A, B, C: severe case with diastrophic dysplasia; D, E, F: atelosteogenesis type 2
Both disorders share common features, including distal tapering of the humerus with elbow dislocation, cervical kyphosis, and disorganized ossification of the short tubular bones, and hitchhiker thumb.
A, D, E: Desbuquois dysplasia; B, F, G: autosomal recessive Larsen syndrome; C, H, I: Autosomal dominant Larsen syndrome
All disorders show dislocation of the knee with genu recurvatum, elbow dislocation, and cervical kyphosis. Desbuquois dysplasia and autosomal recessive Larsen syndrome demonstrate coronal clefts of the lumbar spine.
Filamins A, B, and C are cystoskeletal proteins that mediate interaction between actin-cytoskeleton and extracellular matrix-based transmembrane signaling complex (integrins, transmembrane receptor complexes, and second messengers). Mutations of FLNA and FLNB result in a group of skeletal dysplasias collectively termed filaminopathies; yet, it remains elusive how filamins regulate development of the bone and joint. There is striking phenotypic overlap between filaminopathy A (otopalatodigital syndrome type 1, otopalatodigital syndrome 2, frontometaphyseal dysplasia, and Melnick-Needles syndrome) and filaminopathy B (autosomal dominant Larsen syndrome, atelosteogenesis type 1, atelosteogenesis type 3, and boomerang dysplasia), such as modeling failure of the long bones and abnormal pattern formation of the short tubular bones (Fig. 14). These features overlap with those of a group of proteoglycan-related disorders as well (Fig. 15).

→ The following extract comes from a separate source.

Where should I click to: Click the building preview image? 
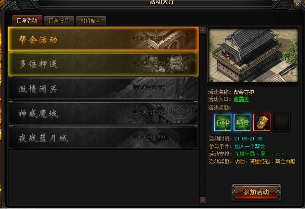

A, C: autosomal dominant Larsen syndrome; B, D: otopalatodigital syndrome type 1
Both disorders show mild undermodeling of the long bones, broadening of the short tubular bones, and distinctive comma-shaped pseudoepiphysis at the base of the second metacarpal (abnormal pattering).
A: otopalatodigital syndrome type 2; B: atelosteogenesis type 3; C: Desbuquois dysplasia; D: gPAPP-related osteochondrodysplasia
Variable abnormal patterning of the short tubular bones are seen in these disorders.
Recently, disorders that are caused by mutations in mitochondrial-related genes have attracted special attention. They include CODAS syndrome (LONP1 gene), EVEN-PLUS syndrome (HSPA9 gene), CAGSSS syndrome (IARS2 gene), and X-linked spondyloepimetaphyseal dysplasia with mental retardation (AIFM1 gene). These disorders share common skeletal features, such as coronal clefts of the vertebral bodies and severe epiphyseal dysplasia, and show developmental delay (Fig. 16).
A, B: CODAS syndrome; C, D: EVEN-plus syndrome; E, F: CAGSSS syndrome
These disorders share coronal clefts and severe epiphyseal dysplasia.
The author reviewed the clinical, radiological, and molecular aspects of several bone dysplasia families, but was not able to address other important groups of skeletal dysplasias, including the groups of metaphyseal dysplasias, acro-meso-rhizomelic dysplasias, sclerosing bone dysplsias, and osteolysis syndromes. The reader should refer to more comprehensive review articles and textbooks4–6). The diagnosis of skeletal dysplasias has been regarded as just diagnostic curiosities because of lack of medial intervention. However, advancements in understanding of the pathogenic mechanisms of skeletal dysplasias have recently geared therapeutic trials. Thus, accurate diagnosis is increasingly important.